Baca berita tanpa iklan. Gabung Kompas.com+
Salin Artikel

Tren Wisata Tahun 2022, Kembali ke Alam di Negeri Sendiri

Tentu saja, tren berwisata di negara adidaya AS belum tentu sama dengan di Indonesia. Bukan soal destinasi yang dituju saja, tetapi juga gaya bepergian pun berbeda.

Di Amerika Serikat (AS), misalnya, dua pertiga warga Amerika yang hendak bepergian di tahun ini merencanakan suatu "big trip".

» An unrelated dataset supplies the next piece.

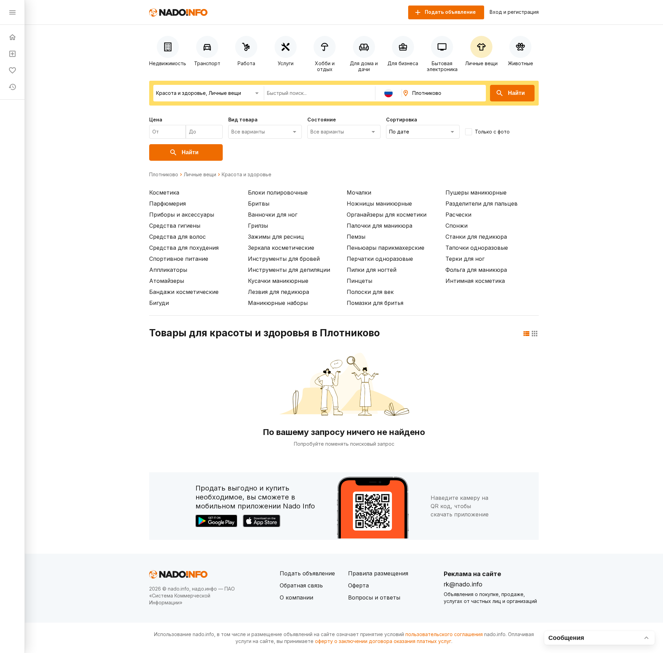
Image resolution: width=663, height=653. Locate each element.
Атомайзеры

Suatu perjalanan besar yang lebih dari semua perjalanan sebelumnya. Temuan ini mengacu pada "The 2022 Travel Trends Reports" yang dirilis Expedia pada Desember 2021 lalu.

Gaya berwisata yang disebut Expedia sebagai sikap "GOAT" (Greatest of All Trips) ini juga bakal dijalani wisatawan asal Singapore di tahun ini.

Expedia sendiri dikenal sebagai perusahaan perjalanan berbasis teknologi terkemuka asal AS. Perusahaan ini mengelola sejumlah situs pencarian jasa wisata dan hotel, antara lain Expedia.com, Hotels.com, dan Orbitz.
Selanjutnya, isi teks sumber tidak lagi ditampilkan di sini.